Oxford University Press's
Academic Insights for the Thinking World

A scrumptious shrimp with a riddle

By Anatoly Liberman

My romance with shrimp began when, years ago, I looked up the etymology of scrumptious in some modern dictionary. Naturally, it turned out that the word’s origin is unknown (this happens every time I try to satisfy my curiosity in the area of my specialization). The usually sensible Century Dictionary suggests that scrumptious is an alternation of scrimptious, from scrimption, a funny noun going back to scrimp. The OED thinks so too. The semantic change from scrimptious to scrumptious, it explains, needn’t worry us, because adjectives occasionally change their meaning to the opposite.

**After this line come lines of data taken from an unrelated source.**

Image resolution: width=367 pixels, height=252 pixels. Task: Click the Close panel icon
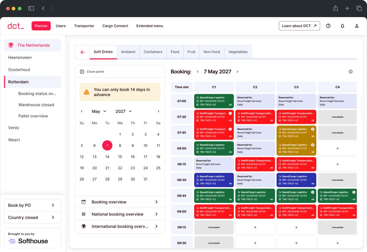tap(82, 71)
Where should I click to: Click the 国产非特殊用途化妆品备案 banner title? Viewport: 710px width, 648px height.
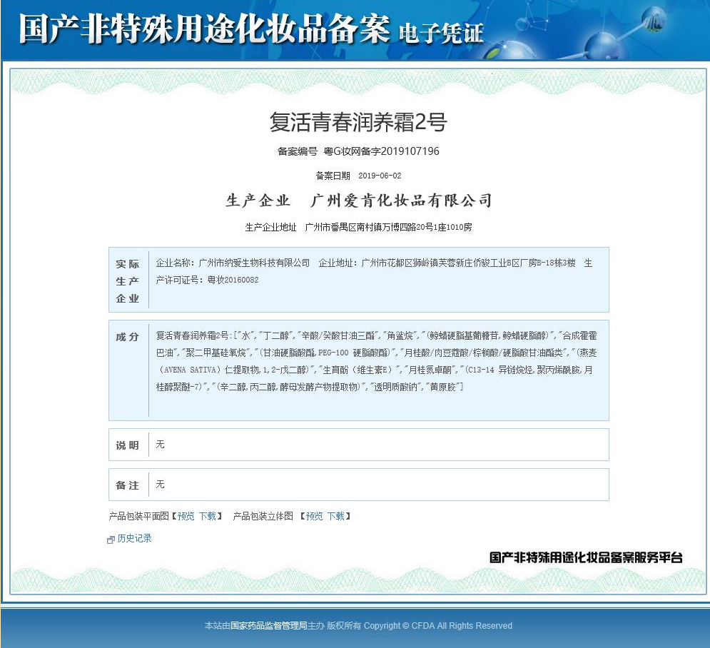[204, 29]
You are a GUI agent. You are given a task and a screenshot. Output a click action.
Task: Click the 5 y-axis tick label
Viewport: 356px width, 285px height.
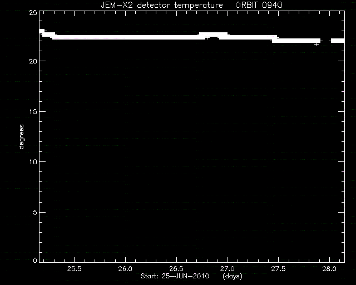pyautogui.click(x=35, y=213)
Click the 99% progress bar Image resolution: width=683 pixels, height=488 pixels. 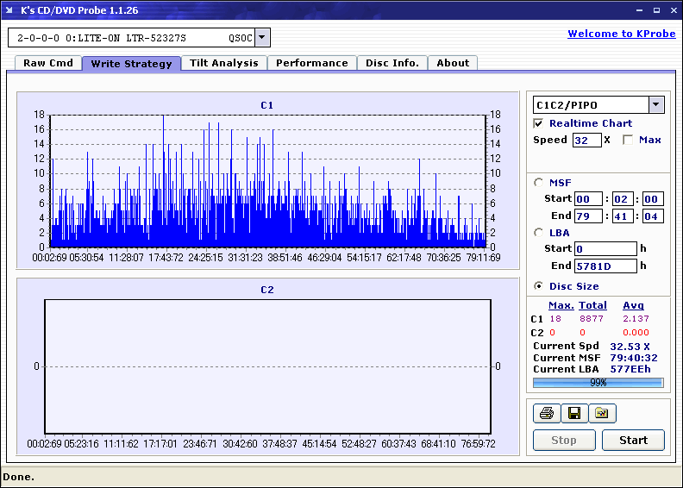pyautogui.click(x=598, y=382)
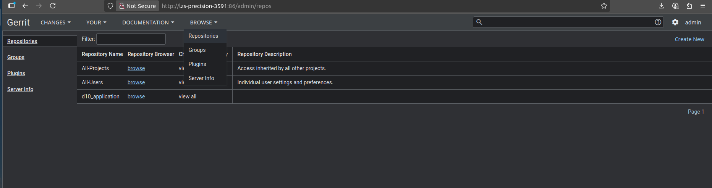Choose Plugins from the Browse dropdown

pyautogui.click(x=197, y=64)
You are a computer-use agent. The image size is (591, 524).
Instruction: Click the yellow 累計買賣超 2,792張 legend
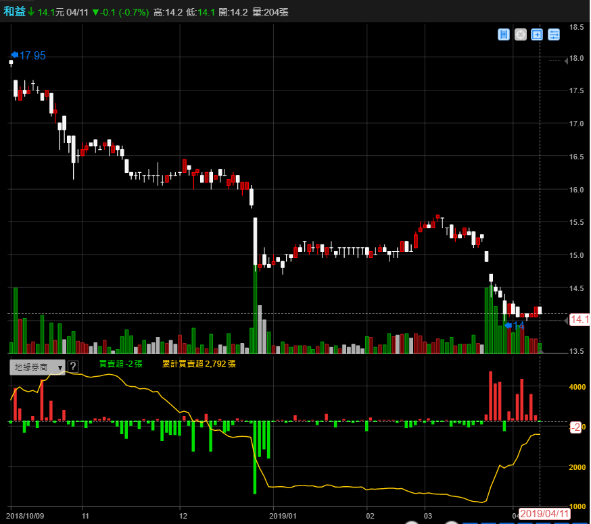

Compare the history of nice : from “ignorant” to “stupid,” to “minute and scrupulous,” to “dainty” and “delightful”. One can also cite the seriously ameliorated adjective pretty: from “tricky, cunning, wily” to “astute, sagacious, ingenious,” even “brave,” and finally to “good-looking.” But it took nice and pretty several hundred years to “turn around” (and there is the evidence of cognates), while scrumptious is slang hardly predating the first quarter of the nineteenth century, and the intermediate stages in its history, including dialectal use (“mean, stingy, close-fisted; fastidious, hard to please; stylish, handsome”), shed little light on the change. In a more general way, one can note that words sometimes combine opposite senses, especially across related languages (“hot” and “cold,” “high” and “low,” “beginning” and “end,” and so forth). There is even a learned term for it (enantiosemy: a recent Greek compound modeled on German Gegensinn). Terms and parallels notwithstanding, every case needs an explanation.

Modern reference books say that scrumptious is probably an alteration of sumptuous. Can cr ~ kr be used as a reinforcing infix, like damn (and its less genteel f-variant) in fan-damn-tastic? In the absence of other similar examples this hypothesis has little appeal. The scr– words in English that do not go back to Old French or Latin (script, scrofula, and so forth) are invariably of Scandinavian origin. This makes sense, for “native” scr- would have become shr-: compare shriek (English) and screech (Scandinavian). While still meditating on the etymology of scrumptious, I began to look at other shr– words and took a note of shrimp. Its story is worth recounting. Contrary to expectation, light in it fails at the end of the tunnel. (There is a novel by Kipling The Light That Failed, an excellent book, always in print, but, if I am not mistaken, seldom read today.)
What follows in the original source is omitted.